What the exercise asks
Write out the lines below word for word, leaving out the pictures.

..........

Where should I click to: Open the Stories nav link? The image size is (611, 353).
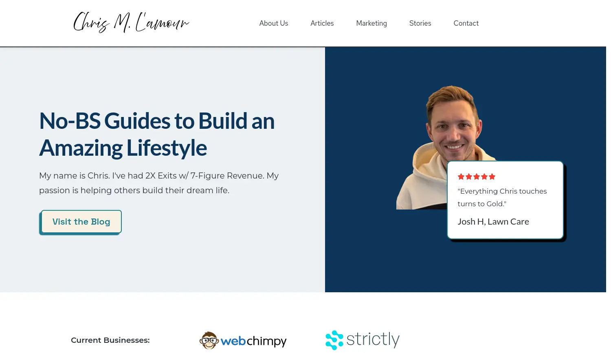point(420,23)
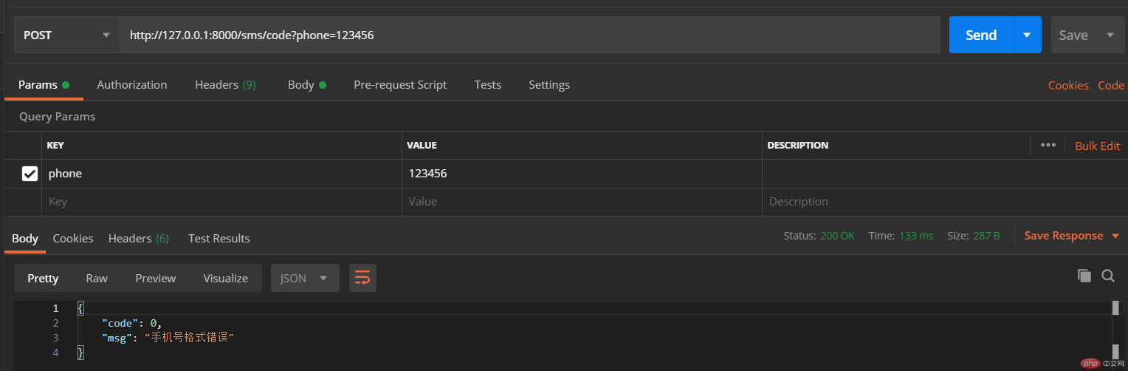Expand the Save options dropdown arrow
This screenshot has height=371, width=1128.
[x=1110, y=35]
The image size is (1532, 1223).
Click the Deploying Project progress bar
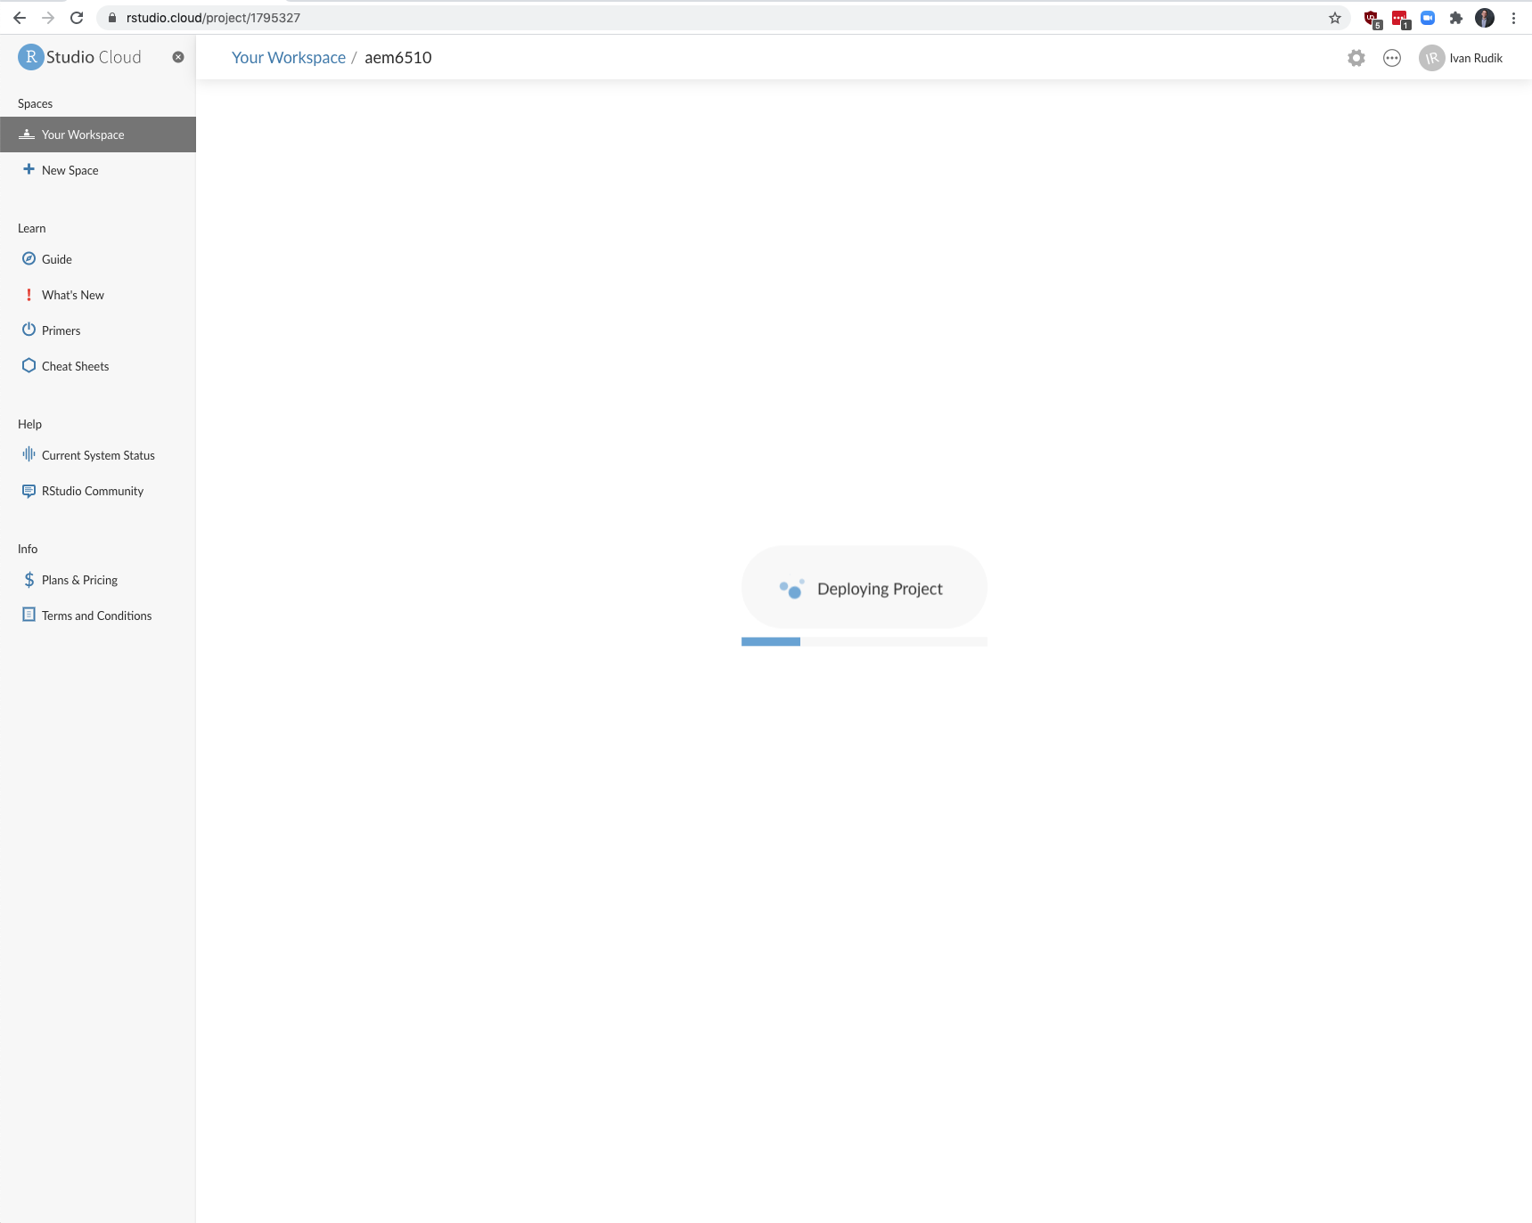[864, 641]
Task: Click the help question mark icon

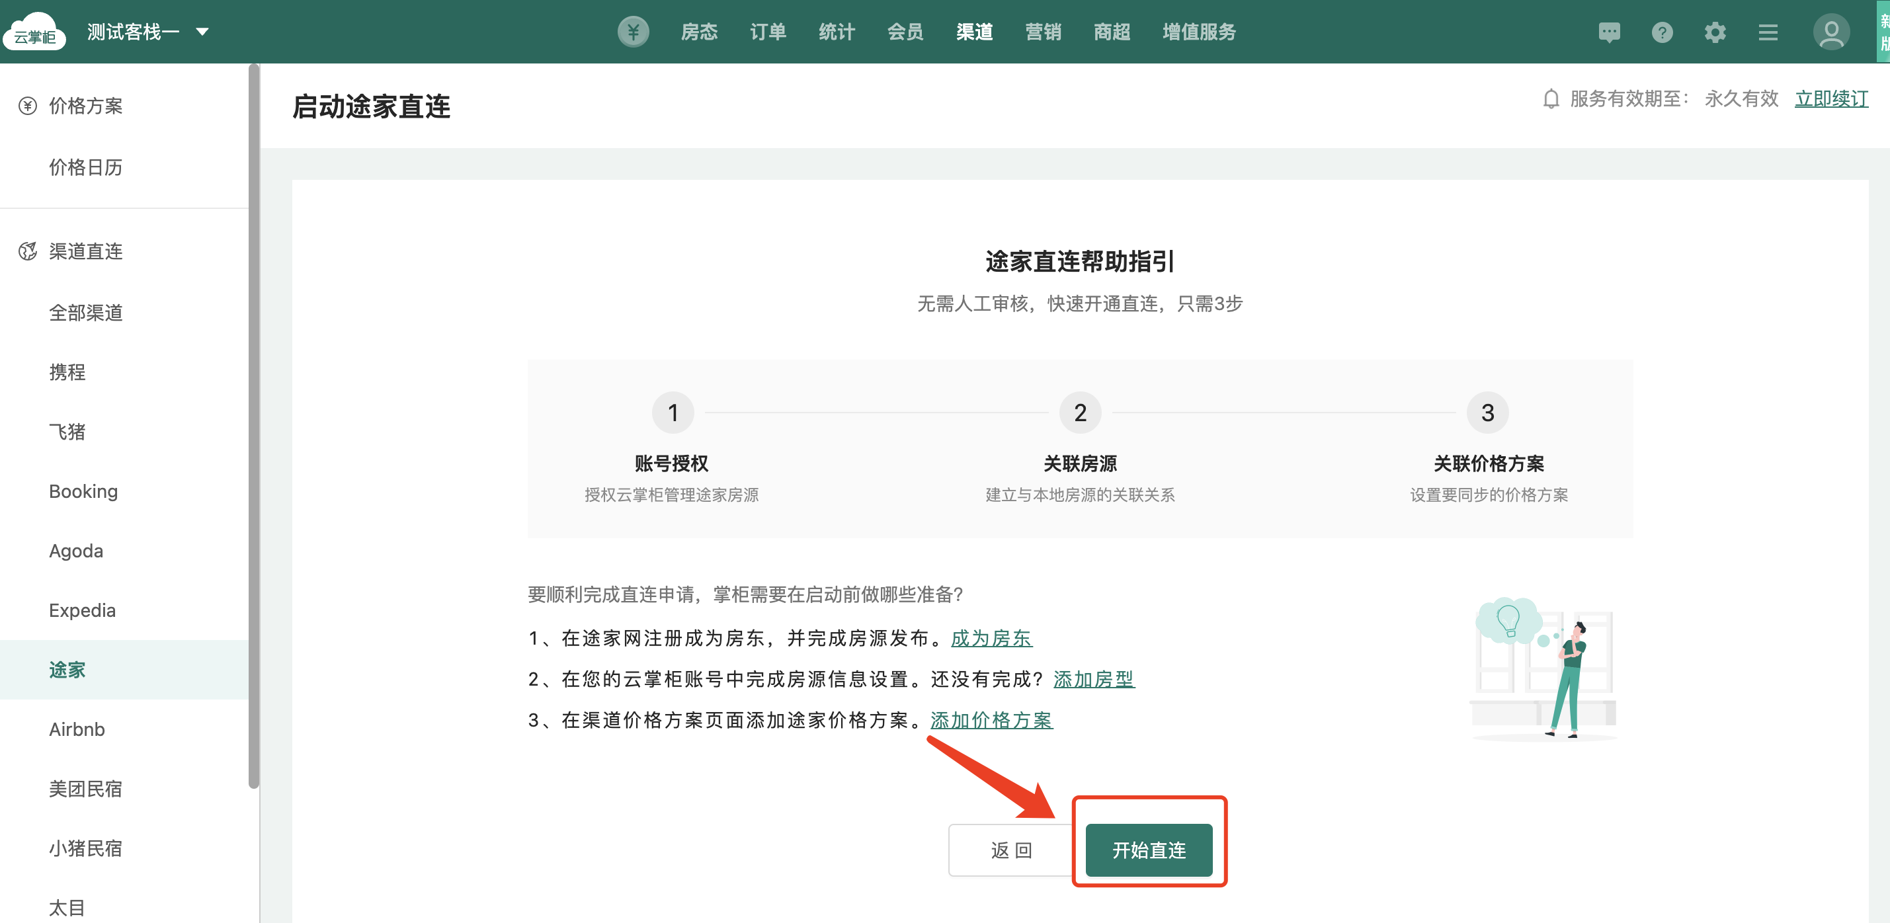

..........

Correct output
Where should I click to: Open the Stories nav link? The image size is (611, 353).
point(420,23)
Expand the Save options dropdown arrow
This screenshot has height=371, width=1128.
[x=1110, y=35]
The image size is (1532, 1223).
Click the Deploying Project progress bar
[864, 641]
Task: Click the help question mark icon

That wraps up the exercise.